1. Realized Forecasting with HAR models

Realized volatility, which measures the actual fluctuations in asset prices over a given time period, is a crucial variable for investors, risk managers, and… policymakers, especially on high volatility assets like crypto currencies. Traditional econometric models, such as autoregressive conditional heteroskedasticity (ARCH) and generalized autoregressive conditional heteroskedasticity (GARCH) models, have been widely used for realized volatility forecasting. However, these models often fail to capture more complex dynamics observed in financial time series.

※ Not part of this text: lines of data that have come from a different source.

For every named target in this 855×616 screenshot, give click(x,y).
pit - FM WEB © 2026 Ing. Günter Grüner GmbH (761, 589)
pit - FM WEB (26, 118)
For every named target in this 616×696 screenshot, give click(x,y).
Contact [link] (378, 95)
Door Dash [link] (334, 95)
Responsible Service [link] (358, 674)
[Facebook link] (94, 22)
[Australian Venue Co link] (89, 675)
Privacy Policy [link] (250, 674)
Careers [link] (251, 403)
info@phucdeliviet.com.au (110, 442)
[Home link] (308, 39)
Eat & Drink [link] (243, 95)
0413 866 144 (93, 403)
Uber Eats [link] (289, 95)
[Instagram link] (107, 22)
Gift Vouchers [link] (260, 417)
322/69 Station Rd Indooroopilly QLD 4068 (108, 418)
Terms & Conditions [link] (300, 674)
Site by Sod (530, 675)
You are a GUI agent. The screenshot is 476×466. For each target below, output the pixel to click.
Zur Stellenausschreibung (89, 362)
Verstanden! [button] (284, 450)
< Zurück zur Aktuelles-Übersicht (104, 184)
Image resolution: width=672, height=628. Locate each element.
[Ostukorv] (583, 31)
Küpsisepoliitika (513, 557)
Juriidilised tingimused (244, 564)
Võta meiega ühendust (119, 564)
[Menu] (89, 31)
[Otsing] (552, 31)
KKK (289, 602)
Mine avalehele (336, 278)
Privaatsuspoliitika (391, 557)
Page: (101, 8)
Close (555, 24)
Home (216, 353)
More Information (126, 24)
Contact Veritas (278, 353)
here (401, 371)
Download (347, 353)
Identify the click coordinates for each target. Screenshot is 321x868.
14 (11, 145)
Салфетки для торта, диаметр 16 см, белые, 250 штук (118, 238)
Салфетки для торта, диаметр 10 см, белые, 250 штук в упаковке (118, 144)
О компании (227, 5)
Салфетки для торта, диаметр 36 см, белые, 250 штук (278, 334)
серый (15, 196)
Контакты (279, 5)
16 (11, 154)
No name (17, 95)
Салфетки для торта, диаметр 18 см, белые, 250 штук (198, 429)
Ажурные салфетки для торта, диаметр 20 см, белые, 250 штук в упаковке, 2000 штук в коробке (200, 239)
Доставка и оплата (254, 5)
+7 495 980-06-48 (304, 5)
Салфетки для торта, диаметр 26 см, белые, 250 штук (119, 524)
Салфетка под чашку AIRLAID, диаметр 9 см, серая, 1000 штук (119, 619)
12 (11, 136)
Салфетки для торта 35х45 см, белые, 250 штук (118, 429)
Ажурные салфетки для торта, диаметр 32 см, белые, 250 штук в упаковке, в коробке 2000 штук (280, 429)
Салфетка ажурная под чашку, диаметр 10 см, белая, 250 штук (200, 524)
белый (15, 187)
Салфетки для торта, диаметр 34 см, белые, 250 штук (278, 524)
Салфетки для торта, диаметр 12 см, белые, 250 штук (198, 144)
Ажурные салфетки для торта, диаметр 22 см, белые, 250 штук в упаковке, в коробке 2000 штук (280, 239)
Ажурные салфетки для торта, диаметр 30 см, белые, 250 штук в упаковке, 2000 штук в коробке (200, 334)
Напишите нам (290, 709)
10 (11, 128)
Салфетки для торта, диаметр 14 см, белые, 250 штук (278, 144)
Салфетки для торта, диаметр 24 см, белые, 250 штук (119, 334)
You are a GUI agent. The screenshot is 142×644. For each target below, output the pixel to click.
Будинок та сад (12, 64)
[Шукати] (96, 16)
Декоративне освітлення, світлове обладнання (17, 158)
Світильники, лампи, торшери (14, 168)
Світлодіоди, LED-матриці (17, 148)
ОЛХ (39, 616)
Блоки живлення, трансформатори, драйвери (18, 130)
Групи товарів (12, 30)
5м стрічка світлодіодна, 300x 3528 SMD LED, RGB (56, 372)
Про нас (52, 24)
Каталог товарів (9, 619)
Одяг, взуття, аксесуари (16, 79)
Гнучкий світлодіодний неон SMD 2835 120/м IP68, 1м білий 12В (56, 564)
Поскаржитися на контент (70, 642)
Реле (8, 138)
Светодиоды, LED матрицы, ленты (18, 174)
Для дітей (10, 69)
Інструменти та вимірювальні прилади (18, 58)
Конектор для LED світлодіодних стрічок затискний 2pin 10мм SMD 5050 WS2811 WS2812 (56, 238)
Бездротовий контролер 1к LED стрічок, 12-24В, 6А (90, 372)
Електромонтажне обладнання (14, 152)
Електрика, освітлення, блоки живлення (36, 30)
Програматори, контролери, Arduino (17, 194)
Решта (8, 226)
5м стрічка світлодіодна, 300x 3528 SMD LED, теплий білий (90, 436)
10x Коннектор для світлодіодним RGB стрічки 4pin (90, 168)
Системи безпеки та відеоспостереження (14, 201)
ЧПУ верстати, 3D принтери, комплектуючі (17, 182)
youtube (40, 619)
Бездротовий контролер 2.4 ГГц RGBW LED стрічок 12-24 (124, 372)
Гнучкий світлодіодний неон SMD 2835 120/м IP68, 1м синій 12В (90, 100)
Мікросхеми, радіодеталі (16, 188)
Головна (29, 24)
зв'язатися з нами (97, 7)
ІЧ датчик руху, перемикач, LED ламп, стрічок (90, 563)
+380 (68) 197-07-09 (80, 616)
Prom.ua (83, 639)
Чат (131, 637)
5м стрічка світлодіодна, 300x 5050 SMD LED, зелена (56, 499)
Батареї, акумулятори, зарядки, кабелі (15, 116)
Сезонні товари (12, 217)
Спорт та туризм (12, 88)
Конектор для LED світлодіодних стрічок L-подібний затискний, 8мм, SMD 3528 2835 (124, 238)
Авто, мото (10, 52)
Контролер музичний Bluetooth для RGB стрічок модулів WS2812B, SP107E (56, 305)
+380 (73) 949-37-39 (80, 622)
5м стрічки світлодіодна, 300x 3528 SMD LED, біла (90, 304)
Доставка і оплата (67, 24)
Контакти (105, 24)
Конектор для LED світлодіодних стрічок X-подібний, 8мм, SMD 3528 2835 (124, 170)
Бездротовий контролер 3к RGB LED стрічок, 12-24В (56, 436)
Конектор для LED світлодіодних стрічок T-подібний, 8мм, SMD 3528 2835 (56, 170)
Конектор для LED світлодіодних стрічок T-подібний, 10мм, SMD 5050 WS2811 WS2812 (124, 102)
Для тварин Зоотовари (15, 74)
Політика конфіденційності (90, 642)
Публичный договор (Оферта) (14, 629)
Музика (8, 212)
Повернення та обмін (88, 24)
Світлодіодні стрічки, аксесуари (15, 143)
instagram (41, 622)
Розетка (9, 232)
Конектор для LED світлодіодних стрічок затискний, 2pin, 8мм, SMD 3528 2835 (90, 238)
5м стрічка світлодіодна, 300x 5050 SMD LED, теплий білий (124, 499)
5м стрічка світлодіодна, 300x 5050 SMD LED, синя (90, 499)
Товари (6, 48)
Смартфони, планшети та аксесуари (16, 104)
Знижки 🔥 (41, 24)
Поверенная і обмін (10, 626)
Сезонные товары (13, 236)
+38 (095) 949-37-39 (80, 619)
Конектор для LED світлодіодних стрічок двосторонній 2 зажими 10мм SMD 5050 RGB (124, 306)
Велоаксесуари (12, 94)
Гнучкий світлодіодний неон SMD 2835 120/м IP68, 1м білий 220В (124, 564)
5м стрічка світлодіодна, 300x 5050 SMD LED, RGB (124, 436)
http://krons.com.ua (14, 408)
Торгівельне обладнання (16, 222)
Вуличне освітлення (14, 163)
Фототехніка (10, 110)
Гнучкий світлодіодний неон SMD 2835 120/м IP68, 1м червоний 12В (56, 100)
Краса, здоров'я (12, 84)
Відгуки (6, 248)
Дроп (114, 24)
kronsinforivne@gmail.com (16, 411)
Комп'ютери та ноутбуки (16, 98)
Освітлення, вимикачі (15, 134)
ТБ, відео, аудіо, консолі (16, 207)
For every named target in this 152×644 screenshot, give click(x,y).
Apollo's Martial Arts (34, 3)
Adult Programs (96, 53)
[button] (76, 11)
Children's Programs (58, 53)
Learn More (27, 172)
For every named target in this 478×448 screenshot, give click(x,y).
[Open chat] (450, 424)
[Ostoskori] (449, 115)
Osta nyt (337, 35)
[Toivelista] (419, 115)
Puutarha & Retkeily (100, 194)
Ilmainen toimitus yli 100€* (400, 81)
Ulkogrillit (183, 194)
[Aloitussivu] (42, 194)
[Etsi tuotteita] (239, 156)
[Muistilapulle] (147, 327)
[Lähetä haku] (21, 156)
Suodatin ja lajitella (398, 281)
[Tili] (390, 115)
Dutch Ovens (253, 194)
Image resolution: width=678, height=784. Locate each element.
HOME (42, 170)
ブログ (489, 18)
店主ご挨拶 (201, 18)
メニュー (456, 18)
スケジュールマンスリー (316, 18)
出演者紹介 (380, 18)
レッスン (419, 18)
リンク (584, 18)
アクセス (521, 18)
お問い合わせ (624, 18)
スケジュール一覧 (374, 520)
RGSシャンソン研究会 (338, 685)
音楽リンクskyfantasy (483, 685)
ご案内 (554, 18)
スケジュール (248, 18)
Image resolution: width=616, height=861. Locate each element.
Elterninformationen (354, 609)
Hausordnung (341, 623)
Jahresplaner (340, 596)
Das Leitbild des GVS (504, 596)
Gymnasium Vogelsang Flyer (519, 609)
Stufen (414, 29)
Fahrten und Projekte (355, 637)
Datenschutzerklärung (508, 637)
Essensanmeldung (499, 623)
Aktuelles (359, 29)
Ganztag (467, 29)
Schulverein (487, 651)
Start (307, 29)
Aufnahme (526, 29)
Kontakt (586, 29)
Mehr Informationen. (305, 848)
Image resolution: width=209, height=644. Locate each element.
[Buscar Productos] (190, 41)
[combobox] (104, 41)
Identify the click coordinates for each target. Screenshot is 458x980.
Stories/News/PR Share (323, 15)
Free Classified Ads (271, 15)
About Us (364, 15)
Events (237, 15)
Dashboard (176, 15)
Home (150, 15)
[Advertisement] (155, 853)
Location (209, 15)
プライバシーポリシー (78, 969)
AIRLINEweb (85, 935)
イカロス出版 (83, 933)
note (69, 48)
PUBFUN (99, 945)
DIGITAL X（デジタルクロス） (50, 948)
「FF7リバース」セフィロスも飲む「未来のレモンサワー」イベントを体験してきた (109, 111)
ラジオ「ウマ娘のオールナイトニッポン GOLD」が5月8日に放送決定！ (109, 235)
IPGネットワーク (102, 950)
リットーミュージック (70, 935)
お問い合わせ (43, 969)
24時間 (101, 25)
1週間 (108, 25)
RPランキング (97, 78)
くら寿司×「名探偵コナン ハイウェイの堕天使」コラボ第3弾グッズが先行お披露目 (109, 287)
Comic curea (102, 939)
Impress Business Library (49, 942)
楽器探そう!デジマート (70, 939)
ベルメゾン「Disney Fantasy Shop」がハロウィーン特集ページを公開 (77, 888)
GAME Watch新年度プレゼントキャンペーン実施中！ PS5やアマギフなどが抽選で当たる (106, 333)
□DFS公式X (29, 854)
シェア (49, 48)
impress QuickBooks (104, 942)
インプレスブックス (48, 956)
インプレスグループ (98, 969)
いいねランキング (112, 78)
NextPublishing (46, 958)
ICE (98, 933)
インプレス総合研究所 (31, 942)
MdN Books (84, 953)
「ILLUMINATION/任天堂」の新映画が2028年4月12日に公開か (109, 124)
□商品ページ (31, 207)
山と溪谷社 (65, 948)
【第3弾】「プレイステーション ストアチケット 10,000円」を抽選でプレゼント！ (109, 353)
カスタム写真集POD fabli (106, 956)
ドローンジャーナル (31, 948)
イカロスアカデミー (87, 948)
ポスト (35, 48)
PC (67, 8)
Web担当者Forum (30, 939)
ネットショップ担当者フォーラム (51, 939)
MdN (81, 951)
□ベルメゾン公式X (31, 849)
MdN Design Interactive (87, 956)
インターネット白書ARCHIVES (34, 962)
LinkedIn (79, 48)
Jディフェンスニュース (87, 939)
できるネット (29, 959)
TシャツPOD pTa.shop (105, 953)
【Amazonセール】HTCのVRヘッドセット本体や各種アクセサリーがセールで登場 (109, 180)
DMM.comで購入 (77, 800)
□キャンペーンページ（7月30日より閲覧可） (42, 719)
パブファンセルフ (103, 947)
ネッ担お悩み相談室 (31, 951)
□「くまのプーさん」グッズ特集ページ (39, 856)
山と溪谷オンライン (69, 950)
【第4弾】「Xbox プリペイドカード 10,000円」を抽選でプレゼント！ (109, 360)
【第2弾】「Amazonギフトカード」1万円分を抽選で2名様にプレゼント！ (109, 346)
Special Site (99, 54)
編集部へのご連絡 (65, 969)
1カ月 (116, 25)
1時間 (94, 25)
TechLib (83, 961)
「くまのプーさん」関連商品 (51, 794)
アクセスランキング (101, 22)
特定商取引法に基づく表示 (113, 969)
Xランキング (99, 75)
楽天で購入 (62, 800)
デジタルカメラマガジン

In recent years, heterogeneous autoregressive (HAR) models have gained significant attention as a more flexible and robust approach to forecasting realized volatility. HAR models take into account the heterogeneous nature of market participants’ trading behaviors and the varying time scales at which information is incorporated into prices. These models allow for the integration of multiple lagged volatility measures, capturing short-term, medium-term, and long-term effects on future volatility.

Initially, HAR models were applied to traditional financial markets such as stock markets. [1] Corsi, Audrino, and Reno (2010) introduced the HAR model for forecasting realized volatility, incorporating lagged realized volatility measures of different frequencies. Their study demonstrated the superior performance of HAR models compared to traditional ARCH and GARCH models in capturing the complex dynamics of volatility. The key innovation of the HAR model lies in its incorporation of multiple time windows of realized volatility measures. By considering volatility at different frequencies or time scales, the model accounts for the diverse behaviors of market participants and captures the varying speeds at which new information is incorporated into prices. This approach allows for a more comprehensive understanding of volatility dynamics and improves the accuracy of volatility forecasts. By capturing these different time horizons, the HAR model offers a more nuanced representation of market behavior and enhances the predictive power of volatility forecasting.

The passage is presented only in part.